--- Text extract ---
* * *

Question for you: I clayed on Saturday, and I realized with a hose running (I use warm water from the inside of the house. *soft water*) I could clay while the hose was going over the area keeping it well lubricated. Is this OK to do? As, most of the time I see posts on claying people say to use the Quick Detailing spray.

Can you use water, like I did. I did not notice anything wrong, and it looked gorgeous when I got done waxing. What do you say?

Thanks in advance for your thoughts .. 



DarrenBMW - Using the free-flowing water is ok. However, I much prefer using a great big bucket of super sudsy water and a wash mitt. I have a bucket with a sediment tray so that heavy stuff (dirt) sinks and doesnt get caught in the mitt. The soap is a lubricant and is much more slippery than the water alone. That's why they always suggest a QD spray... it too is very slippery. However, the soapy water is MUCH cheaper than the QD spray. You can use your "soft" tap water in the bucket too, if you want. That's a good idea. As for warm vs cold water, I find the cold water is much more dense than the warm water and therefore more effective.

I hope that helps.


----------



## jetbill (Oct 13, 2007)

My first time using your method.

I tried a hole punch and pencil with eraser I took 1500 wet. Glue small sand paper "dot" onto pencil eraser to work on a scratch. 

Worked great until I took it one step too far! Now just a little larger than an eraser head i have worn down to primer. Now on my TIAG car i have a light spot by the gas tank lid.

Not quite sure what to do... tried to buff a bit and no luck. 

I have some touch up base and clear "globing" on that i will let settle for a few days before i work on it.

Be very careful, i should have used 2000 or 3000.:dunno:

:bawling:


----------



## truelies (Apr 15, 2006)

About the sander, are there any cheap one we can choose?

How about this?

http://www.lowes.com/lowes/lkn?action=productDetail&productId=46329-67702-SV13YB&lpage=none


----------



## truelies (Apr 15, 2006)

I bought a bosch 5" Random Orbital sander. The speed is 7000-12000 rpm. How to put the foam pad on it? I didn't use a sander before. Also where to buy whose foam pads?


----------



## jesimmons (Jan 11, 2008)

* * *

--- What is required ---
Rewrite the car-care thread starting with "Be very careful, i" and going on through "we can choose?", replacing "sander" with "polisher". The lines that come after the text are not needed.

--- Data lines ---
* * *

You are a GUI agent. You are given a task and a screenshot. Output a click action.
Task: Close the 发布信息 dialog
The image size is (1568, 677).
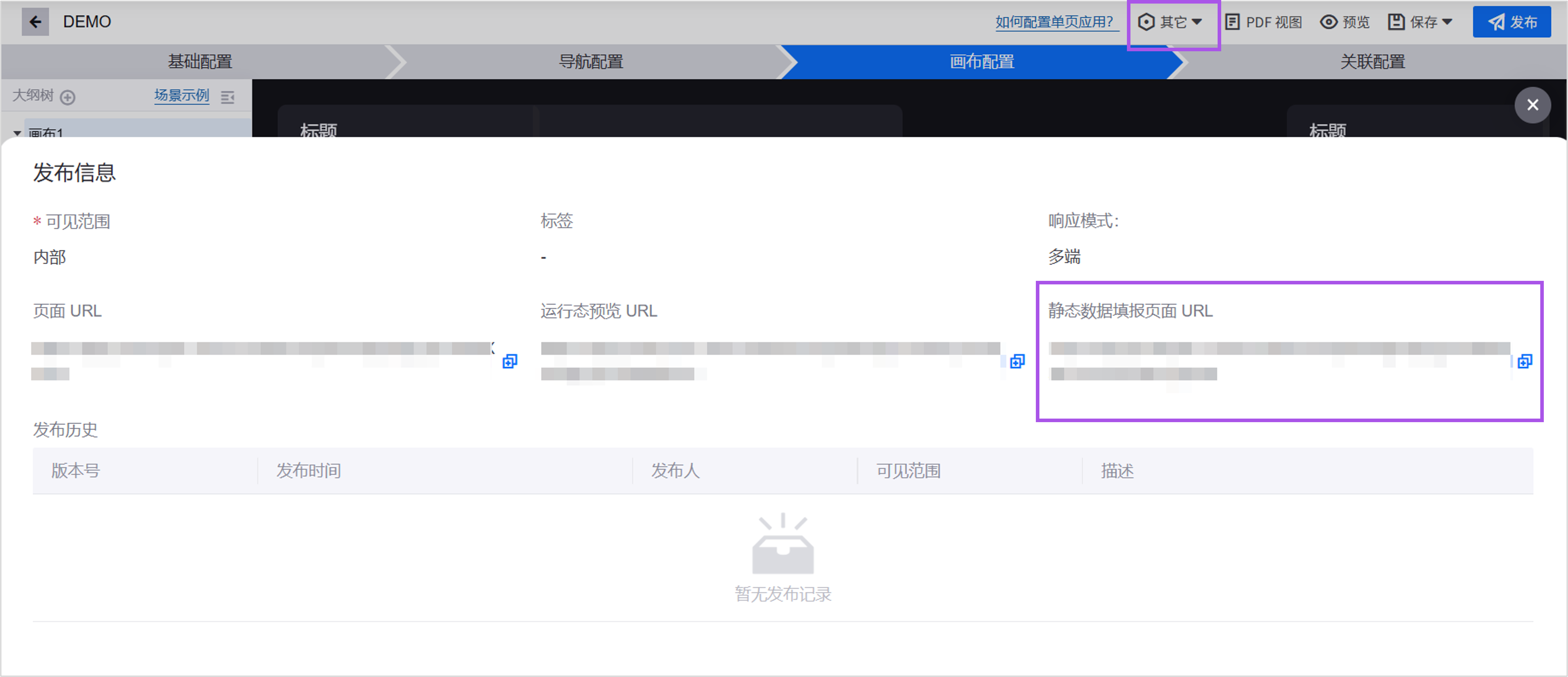1533,105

* * *

--- Exercise output ---
Be very careful, i should have used 2000 or 3000.:dunno:

:bawling:


----------



## truelies (Apr 15, 2006)

About the polisher, are there any cheap one we can choose?